Because Chapter 7 is such a short procedure there is nothing preventing you from paying a discharged debt. In contrast, a Chapter 13 case usually last 3 to 5 years, during which time you are in a formal payment plan. During that period of time you can’t favor any creditors except as the law specifically allows you to do.

Nevertheless, Chapter 13 does give you other advantages with co-signed debts, which we’ll get into next week.


Crucial Facts about Co-Signed Debts in Bankruptcy

Bankruptcy protects you from your co-signed creditor and also from your co-signer. Be sure to cover any legal obligation to your co-signer. 

Protecting Only Yourself

Assume that you and your co-signer are both legally liable on a debt to a creditor. And you can’t afford to pay the debt.

Let’s focus today on protecting yourself. If you can’t pay the debt, you have to consider two separate obligations—to the creditor itself, and to the other signer.

Your Obligation to the Creditor

The obligation to the creditor is based on your promise to pay the debt. This obligation can most likely be discharged (legally written off) in a bankruptcy case. The creditor could object to the discharge based on your alleged fraud or misrepresentation, or sometimes on other exceptions. But those objections or exceptions don’t apply to most debts.

Your Probable Obligation to Your Co-Signor

Usually you have a distinct legal obligation to the other person legally liable on the debt. What exactly that obligation is depends on the circumstances.

Assume the other person co-signed to enable you to get credit. Then there could be a stated understanding that, if the co-signer ever had to pay the debt, you’d have to pay back the co-signer. You may have effectively promised to pay back the co-signer if necessary. That obligation to repay may not be stated but just presumed by both people.

Or it’s possible that the stated or presumed understanding was that you wouldn’t have to re-pay your co-signer. The co-signer could have said “I’ll co-sign and if you can’t pay the debt I’ll take care of it without you having to pay me back.” Maybe not likely but it’s possible.

But now assume instead you co-signed to help the other person, and you got no benefit from the credit acquired. Then you may have no legal obligation to the other person.

So again you may or may not have a legal obligation to the co-signer.

Being Practical

There’s a good chance the creditor is going to pursue whoever is legally liable to it. That would usually be both you and the other signer. So you need to protect yourself both from the creditor itself and from any potential liability to the co-signer. A bankruptcy would likely discharge both obligations, protecting you from both.

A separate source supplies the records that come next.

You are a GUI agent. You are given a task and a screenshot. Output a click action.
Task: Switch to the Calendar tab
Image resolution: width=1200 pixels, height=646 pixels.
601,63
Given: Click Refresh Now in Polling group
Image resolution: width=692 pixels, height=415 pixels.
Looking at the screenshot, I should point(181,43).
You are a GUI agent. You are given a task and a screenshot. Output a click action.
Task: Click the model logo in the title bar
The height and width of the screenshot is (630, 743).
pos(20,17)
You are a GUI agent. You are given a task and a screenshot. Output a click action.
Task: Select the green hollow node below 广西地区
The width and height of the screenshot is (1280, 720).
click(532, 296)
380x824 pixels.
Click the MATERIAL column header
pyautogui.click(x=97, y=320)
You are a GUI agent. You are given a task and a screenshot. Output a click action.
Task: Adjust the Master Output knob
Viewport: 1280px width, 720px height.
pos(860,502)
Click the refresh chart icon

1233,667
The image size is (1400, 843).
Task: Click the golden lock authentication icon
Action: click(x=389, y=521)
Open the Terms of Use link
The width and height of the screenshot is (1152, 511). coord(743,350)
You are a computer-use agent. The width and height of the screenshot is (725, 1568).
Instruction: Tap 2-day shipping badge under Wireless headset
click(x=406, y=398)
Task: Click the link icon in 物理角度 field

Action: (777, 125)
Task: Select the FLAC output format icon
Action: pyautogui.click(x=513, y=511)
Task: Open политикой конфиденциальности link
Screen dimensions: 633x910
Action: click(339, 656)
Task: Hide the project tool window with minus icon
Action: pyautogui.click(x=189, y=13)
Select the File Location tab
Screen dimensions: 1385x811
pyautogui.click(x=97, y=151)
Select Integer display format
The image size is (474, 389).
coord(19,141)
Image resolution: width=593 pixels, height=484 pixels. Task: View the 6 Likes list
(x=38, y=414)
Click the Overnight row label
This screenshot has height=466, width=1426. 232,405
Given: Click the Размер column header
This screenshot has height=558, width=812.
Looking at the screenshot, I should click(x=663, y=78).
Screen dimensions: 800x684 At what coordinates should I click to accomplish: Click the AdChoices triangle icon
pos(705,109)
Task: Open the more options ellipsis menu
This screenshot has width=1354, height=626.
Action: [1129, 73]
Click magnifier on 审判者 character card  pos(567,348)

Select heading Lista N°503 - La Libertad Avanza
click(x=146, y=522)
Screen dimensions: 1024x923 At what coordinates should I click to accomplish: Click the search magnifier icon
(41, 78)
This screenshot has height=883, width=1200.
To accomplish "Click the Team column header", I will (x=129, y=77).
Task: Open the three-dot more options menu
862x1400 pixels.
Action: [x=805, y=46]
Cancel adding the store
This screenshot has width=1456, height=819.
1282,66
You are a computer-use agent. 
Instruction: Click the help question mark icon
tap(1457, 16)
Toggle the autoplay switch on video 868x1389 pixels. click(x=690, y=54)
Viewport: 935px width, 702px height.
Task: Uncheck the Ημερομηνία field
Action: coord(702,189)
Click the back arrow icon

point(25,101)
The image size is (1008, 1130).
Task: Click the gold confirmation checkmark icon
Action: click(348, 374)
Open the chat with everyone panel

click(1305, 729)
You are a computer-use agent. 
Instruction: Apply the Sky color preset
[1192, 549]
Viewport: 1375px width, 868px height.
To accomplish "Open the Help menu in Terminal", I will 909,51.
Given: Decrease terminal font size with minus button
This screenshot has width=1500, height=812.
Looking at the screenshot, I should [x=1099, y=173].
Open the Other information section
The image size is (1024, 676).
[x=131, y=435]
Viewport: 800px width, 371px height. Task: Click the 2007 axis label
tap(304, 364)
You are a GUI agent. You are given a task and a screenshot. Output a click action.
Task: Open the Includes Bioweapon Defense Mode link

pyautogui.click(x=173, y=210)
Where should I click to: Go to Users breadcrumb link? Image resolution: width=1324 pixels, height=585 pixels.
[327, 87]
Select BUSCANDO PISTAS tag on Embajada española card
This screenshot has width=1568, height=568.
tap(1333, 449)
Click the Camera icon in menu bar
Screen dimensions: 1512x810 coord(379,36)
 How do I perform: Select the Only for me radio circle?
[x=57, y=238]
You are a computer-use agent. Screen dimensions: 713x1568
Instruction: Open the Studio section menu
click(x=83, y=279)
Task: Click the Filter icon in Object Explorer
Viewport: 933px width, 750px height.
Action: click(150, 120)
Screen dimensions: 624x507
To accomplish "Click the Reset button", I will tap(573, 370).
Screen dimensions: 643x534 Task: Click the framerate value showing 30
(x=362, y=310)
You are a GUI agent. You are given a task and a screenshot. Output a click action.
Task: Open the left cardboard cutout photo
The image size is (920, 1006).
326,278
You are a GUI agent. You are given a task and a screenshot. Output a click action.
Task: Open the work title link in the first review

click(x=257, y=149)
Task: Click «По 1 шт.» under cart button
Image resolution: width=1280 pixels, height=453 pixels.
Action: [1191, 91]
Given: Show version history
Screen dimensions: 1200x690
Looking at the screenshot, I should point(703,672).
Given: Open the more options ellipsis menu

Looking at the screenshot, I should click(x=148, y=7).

So when you file bankruptcy, it’s critical to list both the creditor and your co-signer on your schedule of creditors. Otherwise you could remain liable to your co-signer after your bankruptcy case is finished.

Can Your Co-Signer Object?

Just like the creditor, your co-signer could try to object to the discharge of your obligation to him or her. But such an objection would have to be based on your fraud, misrepresentation, or similar bad behavior in the incurring of the debt. As stated above, these objections are rare. The co-signer would have to show that you somehow fooled him or her into being the co-signer. For example, if you had assured her that your credit was good when it wasn’t, or that your income was much more than it really was, those could be valid grounds for objecting to the discharge of your obligation to the co-signer.

Although relatively rare, these objections tend to be raised out of anger by people with personal connections to you. Former friends, ex-spouses, ex-business partners may react out of spite and anger because they have a personal axe to grind. Plus they may have compromising information (or think they do) providing grounds for objection more than conventional creditors would.

If you suspect that a co-signer may react this way, explain the situation thoroughly to your bankruptcy lawyer. He or she can access the situation, give you appropriate advice, and take any appropriate action to minimize your risks.